Debian11.3 : Initialization

1. Installing and configuring the vim editor

Debian has "nano" as the default editor. nano is somewhat difficult to use, and there are few environments where it is used, so we will introduce the procedure for changing the editor to "vim".。

1.1 Check vim package

Debian has vim installed by default, but it is a package called "vim-tiny", which is a less functional version. Let's check the installed vim package.
Debian uses the "dpkg" command to check packages.
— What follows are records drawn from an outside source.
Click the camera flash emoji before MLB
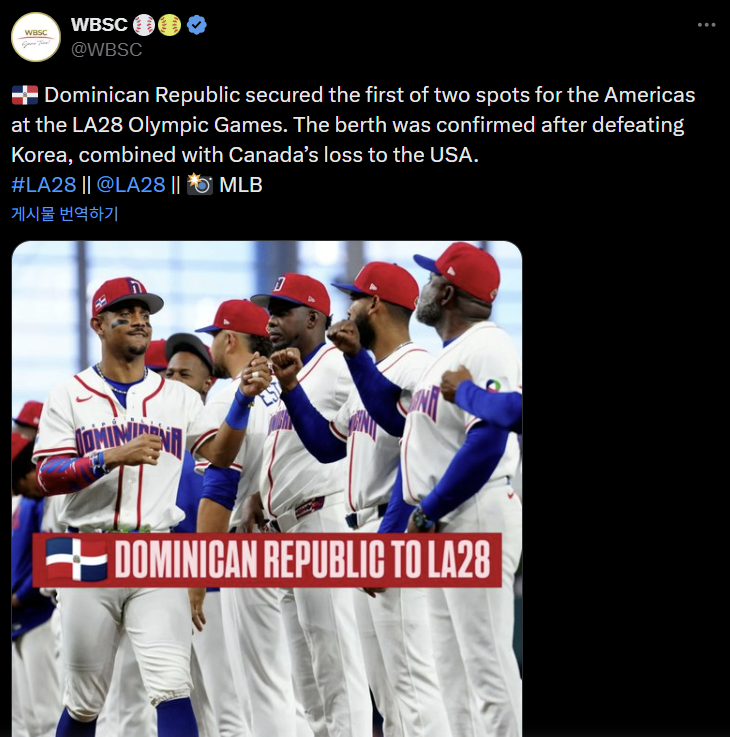The height and width of the screenshot is (737, 730). (x=200, y=184)
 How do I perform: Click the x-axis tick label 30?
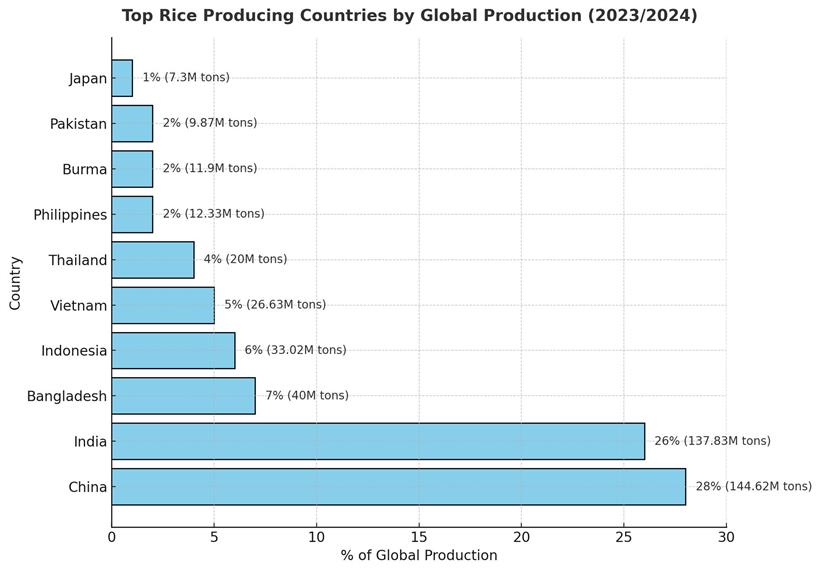[726, 537]
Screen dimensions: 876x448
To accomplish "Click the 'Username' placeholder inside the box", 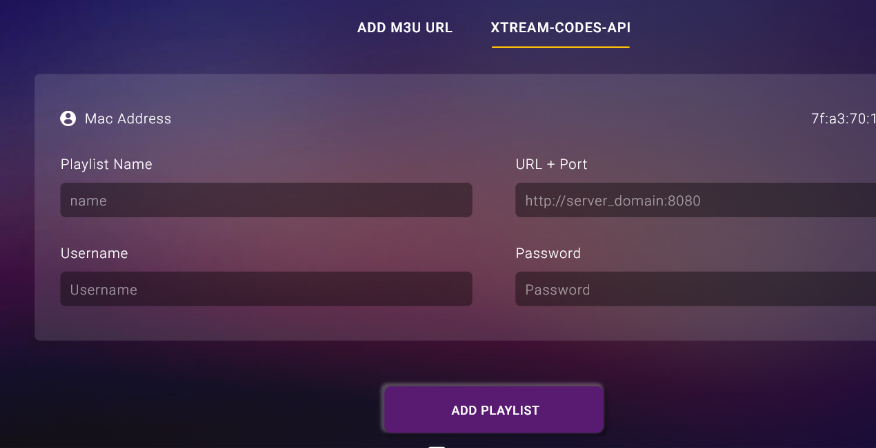I will tap(103, 290).
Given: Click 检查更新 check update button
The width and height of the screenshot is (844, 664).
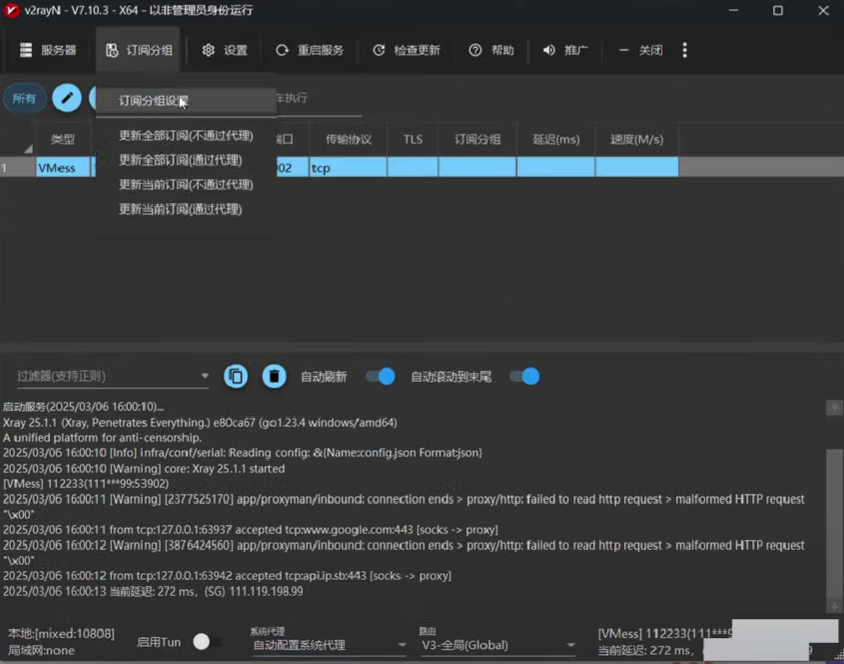Looking at the screenshot, I should coord(406,50).
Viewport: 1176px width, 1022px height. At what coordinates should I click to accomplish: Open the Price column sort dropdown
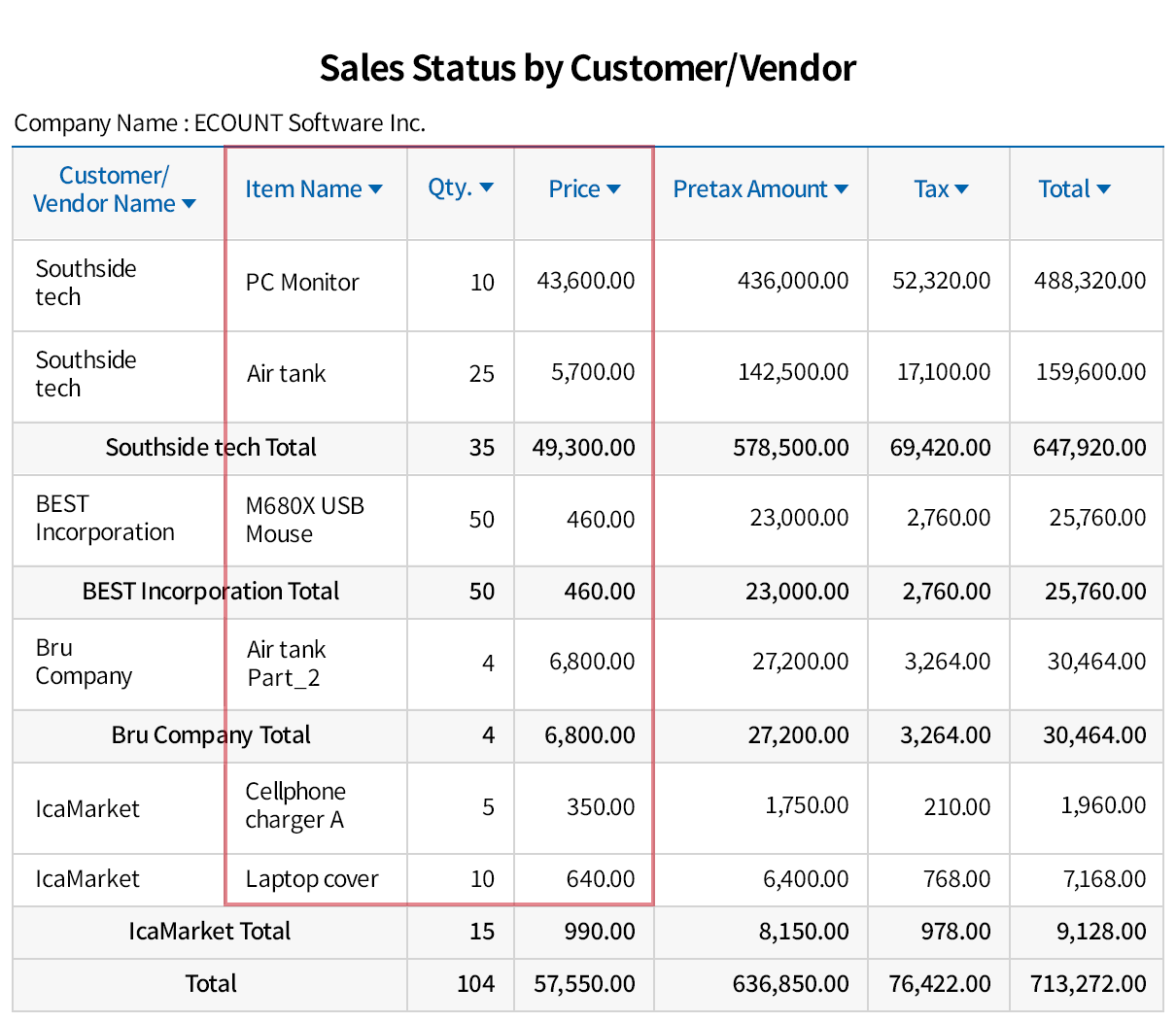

The "-l" option displays a list of packages.

Since the "dpkg" command as is will show all packages installed on the system, we will use the "grep" command to extract only those packages that contain the string "vim". Execute as follows

huong@debian:~$ dpkg -l | grep vim
ii vim-common 2:8.2.2434-3+deb11u1 all Vi IMproved - Common files
ii vim-tiny 2:8.2.2434-3+deb11u1 amd64 Vi IMproved - enhanced vi editor - compact version

You can see that only the "vim-tiny" package is installed as shown above.

The "huong@debian:~$" will be abbreviated to "$" and "root@debian:~#" will be abbreviated to "#". In addition, we will proceed with the work as the root user.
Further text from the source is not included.